Job: Output the items as a JSON list of strings, one string per line and no blank lines, covering only the part that opens with the line containing "Task: Click the Test" and closes with the line containing "This screenshot has width=581, height=409.", both included.

Material supplied:
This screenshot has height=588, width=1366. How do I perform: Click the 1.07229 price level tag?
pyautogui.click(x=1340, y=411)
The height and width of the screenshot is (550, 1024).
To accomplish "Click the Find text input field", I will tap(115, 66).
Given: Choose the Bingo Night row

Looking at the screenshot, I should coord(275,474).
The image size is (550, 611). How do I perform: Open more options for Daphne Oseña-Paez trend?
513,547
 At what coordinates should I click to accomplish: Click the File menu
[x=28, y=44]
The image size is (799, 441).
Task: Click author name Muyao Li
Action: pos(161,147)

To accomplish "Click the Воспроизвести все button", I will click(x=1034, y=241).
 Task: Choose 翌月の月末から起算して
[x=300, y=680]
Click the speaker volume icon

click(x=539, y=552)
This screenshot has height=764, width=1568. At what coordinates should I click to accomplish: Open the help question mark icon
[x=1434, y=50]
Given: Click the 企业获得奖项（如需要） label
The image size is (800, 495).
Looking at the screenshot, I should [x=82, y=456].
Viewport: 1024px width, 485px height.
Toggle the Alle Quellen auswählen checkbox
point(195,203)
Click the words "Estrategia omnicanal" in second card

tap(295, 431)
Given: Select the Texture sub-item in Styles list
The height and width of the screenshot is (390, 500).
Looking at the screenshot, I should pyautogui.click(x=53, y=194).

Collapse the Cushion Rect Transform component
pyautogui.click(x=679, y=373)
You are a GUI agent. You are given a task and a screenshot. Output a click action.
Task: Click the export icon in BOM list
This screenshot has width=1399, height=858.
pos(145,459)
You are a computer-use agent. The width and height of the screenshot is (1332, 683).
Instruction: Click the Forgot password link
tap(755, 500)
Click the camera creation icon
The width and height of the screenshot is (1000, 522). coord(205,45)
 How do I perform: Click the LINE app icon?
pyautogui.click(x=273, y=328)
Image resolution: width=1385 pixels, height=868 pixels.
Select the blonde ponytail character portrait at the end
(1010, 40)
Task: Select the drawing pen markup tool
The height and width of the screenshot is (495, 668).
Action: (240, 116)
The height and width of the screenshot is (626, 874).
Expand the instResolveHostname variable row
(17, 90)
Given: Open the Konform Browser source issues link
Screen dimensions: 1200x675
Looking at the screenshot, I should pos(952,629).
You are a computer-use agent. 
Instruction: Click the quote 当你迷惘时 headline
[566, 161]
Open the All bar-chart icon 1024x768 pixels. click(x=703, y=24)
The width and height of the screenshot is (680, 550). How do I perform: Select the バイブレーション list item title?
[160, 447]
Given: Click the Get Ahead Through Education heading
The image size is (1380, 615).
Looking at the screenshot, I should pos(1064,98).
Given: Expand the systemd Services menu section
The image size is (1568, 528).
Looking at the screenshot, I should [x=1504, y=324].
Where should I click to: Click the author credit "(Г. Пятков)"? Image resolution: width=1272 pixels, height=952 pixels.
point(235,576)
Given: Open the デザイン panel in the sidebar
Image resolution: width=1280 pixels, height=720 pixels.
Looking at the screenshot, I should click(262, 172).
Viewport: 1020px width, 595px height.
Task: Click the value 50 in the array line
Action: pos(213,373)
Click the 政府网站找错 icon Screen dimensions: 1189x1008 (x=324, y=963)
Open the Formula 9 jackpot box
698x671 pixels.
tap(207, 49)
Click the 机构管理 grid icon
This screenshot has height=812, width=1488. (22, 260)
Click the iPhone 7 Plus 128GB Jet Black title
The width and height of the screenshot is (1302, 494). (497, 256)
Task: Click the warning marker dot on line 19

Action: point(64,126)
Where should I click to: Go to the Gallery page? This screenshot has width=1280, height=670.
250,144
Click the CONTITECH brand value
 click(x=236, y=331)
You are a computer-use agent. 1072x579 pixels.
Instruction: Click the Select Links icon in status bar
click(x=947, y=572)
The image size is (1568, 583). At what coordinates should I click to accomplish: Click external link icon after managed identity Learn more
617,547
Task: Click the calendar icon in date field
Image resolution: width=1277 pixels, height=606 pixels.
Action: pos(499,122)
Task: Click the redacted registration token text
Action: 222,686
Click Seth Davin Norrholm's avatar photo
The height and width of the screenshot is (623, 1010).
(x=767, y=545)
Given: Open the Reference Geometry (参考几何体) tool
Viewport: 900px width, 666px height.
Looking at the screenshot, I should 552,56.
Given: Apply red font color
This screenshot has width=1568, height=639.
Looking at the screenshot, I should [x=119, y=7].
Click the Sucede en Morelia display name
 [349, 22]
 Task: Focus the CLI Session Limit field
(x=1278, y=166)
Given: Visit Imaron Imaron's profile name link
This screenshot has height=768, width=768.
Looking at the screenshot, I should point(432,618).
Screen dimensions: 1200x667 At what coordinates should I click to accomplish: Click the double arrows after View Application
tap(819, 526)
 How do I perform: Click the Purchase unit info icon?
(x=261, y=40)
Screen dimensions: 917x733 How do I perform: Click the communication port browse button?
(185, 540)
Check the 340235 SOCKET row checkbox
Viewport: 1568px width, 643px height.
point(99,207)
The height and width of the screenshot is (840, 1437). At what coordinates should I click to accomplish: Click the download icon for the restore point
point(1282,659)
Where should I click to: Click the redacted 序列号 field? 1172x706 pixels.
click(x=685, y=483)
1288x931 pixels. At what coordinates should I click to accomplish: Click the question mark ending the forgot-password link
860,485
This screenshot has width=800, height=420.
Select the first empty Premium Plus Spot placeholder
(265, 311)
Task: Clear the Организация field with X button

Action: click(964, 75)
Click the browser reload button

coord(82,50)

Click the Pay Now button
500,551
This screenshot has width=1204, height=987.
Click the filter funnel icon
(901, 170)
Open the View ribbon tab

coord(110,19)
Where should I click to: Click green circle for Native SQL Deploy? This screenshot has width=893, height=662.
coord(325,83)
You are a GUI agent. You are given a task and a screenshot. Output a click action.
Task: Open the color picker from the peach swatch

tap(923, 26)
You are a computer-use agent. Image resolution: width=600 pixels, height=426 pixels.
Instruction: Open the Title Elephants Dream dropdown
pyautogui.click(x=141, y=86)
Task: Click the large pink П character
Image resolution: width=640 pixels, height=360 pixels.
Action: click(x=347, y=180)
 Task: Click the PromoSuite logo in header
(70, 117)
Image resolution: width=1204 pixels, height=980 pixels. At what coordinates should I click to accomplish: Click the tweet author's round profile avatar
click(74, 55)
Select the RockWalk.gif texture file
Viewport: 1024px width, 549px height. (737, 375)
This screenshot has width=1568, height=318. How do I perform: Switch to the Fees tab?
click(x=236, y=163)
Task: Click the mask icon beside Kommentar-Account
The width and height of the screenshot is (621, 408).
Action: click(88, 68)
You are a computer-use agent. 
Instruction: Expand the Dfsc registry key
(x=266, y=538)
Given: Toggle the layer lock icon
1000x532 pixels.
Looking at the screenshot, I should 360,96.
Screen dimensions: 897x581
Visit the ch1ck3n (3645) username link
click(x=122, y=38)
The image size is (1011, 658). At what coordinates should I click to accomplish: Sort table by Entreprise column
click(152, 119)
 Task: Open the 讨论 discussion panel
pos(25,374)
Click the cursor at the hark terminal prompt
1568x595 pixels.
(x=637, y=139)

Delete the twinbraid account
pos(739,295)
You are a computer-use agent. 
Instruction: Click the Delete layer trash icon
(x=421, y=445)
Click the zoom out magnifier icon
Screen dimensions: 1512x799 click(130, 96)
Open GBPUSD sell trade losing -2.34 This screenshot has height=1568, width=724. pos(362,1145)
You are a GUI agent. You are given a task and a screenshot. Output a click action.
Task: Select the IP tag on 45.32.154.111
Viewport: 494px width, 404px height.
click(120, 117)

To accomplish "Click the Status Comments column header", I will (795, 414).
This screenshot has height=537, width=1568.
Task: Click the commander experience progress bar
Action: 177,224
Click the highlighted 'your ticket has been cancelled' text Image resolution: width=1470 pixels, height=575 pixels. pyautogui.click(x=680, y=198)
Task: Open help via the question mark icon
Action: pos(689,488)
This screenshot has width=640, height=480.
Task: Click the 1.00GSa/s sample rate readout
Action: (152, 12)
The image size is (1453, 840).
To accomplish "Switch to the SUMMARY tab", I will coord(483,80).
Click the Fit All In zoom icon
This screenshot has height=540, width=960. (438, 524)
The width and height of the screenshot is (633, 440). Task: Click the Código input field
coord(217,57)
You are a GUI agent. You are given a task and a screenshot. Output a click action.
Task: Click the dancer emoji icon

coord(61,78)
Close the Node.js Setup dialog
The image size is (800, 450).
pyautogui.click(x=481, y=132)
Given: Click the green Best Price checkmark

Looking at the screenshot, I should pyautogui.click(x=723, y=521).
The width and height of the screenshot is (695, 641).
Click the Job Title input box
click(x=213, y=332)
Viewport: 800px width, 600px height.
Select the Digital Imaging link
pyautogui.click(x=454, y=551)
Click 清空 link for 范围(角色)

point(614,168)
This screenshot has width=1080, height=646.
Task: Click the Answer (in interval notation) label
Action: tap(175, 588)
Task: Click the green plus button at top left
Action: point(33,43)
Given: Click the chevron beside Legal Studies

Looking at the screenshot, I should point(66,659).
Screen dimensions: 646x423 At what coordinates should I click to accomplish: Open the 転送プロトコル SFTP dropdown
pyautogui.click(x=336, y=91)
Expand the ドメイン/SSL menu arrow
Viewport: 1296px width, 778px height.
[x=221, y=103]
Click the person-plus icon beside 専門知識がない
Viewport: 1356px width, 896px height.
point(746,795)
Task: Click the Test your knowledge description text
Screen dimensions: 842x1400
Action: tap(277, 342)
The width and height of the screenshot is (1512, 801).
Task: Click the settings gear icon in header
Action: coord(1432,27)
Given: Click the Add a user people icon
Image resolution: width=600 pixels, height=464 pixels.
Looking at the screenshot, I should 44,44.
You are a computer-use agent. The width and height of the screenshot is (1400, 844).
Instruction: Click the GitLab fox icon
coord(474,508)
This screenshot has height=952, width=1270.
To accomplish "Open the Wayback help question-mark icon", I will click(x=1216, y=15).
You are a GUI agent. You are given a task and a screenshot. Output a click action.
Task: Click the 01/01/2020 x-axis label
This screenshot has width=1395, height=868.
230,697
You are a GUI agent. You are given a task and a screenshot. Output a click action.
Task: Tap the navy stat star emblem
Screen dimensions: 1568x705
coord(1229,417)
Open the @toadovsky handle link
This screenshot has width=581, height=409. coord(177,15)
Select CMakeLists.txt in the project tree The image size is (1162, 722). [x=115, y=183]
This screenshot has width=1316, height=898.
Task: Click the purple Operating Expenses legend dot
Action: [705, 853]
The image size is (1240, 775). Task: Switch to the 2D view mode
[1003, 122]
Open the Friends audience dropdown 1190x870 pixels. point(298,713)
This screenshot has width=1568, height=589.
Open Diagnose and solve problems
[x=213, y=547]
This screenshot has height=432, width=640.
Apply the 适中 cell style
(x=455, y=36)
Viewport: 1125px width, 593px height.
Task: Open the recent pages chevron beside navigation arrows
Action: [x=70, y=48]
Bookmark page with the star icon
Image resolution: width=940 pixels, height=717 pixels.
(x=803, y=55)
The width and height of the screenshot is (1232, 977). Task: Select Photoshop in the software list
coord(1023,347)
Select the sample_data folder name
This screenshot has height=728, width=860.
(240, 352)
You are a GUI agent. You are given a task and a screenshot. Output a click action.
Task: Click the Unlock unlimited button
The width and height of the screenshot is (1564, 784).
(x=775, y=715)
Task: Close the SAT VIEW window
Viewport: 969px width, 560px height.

Response to the task:
[
  "Task: Click the Test your knowledge description text",
  "Screen dimensions: 842x1400",
  "Action: tap(277, 342)",
  "The width and height of the screenshot is (1512, 801).",
  "Task: Click the settings gear icon in header",
  "Action: coord(1432,27)",
  "Given: Click the Add a user people icon",
  "Image resolution: width=600 pixels, height=464 pixels.",
  "Looking at the screenshot, I should 44,44.",
  "You are a computer-use agent. The width and height of the screenshot is (1400, 844).",
  "Instruction: Click the GitLab fox icon",
  "coord(474,508)",
  "This screenshot has height=952, width=1270.",
  "To accomplish \"Open the Wayback help question-mark icon\", I will click(x=1216, y=15).",
  "You are a GUI agent. You are given a task and a screenshot. Output a click action.",
  "Task: Click the 01/01/2020 x-axis label",
  "This screenshot has width=1395, height=868.",
  "230,697",
  "You are a GUI agent. You are given a task and a screenshot. Output a click action.",
  "Task: Tap the navy stat star emblem",
  "Screen dimensions: 1568x705",
  "coord(1229,417)",
  "Open the @toadovsky handle link",
  "This screenshot has width=581, height=409. coord(177,15)"
]